Undersecretary for the Chilean Army
- In office 20 October 2015 – 11 March 2018
- President: Michelle Bachelet
- Preceded by: Gabriel Gaspar
- Succeeded by: Juan Francisco Galli

Personal details
- Born: 20 September 1971 (age 54) Santiago, Chile
- Party: Socialist Party (1989−present)
- Spouse: Iván Candell
- Children: Two
- Parent(s): Hernán Vodanovic María Rojas
- Alma mater: University of Chile (LL.B) (LL.M)
- Occupation: Politician
- Profession: Lawyer

= Paulina Vodanovic =

Chilean politician

Paulina Eugenia Vodanovic Rojas (born 20 September 1971) is a Chilean politician who currently serves as president of the Socialist Party.

A member of the Socialist Party of Chile, she has served as its president since 2022. She has been a senator for the Maule Region since April 2023, after being appointed by her party to complete the 2018–2026 term vacated by Álvaro Elizalde, and was subsequently re-elected for the 2026–2034 term.

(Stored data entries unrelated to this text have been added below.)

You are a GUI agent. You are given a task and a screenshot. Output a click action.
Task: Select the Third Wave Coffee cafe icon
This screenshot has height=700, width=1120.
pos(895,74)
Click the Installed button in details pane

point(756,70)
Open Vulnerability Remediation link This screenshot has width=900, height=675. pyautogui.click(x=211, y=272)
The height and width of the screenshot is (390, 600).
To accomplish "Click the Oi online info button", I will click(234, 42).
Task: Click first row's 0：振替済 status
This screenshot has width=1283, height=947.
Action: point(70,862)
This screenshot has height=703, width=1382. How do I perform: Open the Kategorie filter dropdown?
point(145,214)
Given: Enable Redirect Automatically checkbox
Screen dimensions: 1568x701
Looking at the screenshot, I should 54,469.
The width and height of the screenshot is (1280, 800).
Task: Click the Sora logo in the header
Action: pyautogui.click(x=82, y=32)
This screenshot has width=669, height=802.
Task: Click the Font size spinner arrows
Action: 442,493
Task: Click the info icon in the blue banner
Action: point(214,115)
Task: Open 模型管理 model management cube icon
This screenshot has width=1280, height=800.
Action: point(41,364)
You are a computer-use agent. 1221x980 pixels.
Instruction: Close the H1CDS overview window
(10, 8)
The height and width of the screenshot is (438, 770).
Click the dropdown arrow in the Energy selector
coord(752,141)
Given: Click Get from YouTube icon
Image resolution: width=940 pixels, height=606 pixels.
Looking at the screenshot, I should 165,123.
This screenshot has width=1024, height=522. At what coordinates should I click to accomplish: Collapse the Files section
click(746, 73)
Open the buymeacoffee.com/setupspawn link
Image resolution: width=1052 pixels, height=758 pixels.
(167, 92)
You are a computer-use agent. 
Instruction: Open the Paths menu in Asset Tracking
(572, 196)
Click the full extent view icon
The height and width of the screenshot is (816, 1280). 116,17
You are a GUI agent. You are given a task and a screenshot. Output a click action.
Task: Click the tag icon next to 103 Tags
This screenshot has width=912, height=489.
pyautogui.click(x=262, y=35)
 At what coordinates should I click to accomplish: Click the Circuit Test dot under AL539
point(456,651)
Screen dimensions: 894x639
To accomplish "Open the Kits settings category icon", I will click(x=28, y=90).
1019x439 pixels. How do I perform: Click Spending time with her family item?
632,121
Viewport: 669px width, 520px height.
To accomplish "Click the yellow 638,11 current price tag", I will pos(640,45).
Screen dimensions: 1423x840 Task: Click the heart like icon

Vodanovic previously served as Undersecretary for the Armed Forces during the second administration of President Michelle Bachelet from 2015 to 2018, becoming the first woman to hold the position.

== Early life and education ==
Vodanovic was born in Santiago on 20 September 1971. She is the daughter of María Rosa Rojas Verdugo and Hernán Vodanovic, a former senator and former minister of the Constitutional Court of Chile.

She completed her secondary education at the Alliance Française and later at the Liceo Javiera Carrera in Santiago. She studied law at the University of Chile, qualifying as an attorney in 2003, and later earned a master's degree in public law at the same institution.

== Professional career ==
Vodanovic has practiced law in the private sector, litigating before the Supreme Court of Chile and the Courts of Appeal of Chile, as well as civil, labor, and family courts. She has also served as an arbitrator appointed by Santiago's civil courts. In parallel, she has taught courses in political law, constitutional law, and introduction to law at the Universidad Autónoma de Chile and UNIACC University.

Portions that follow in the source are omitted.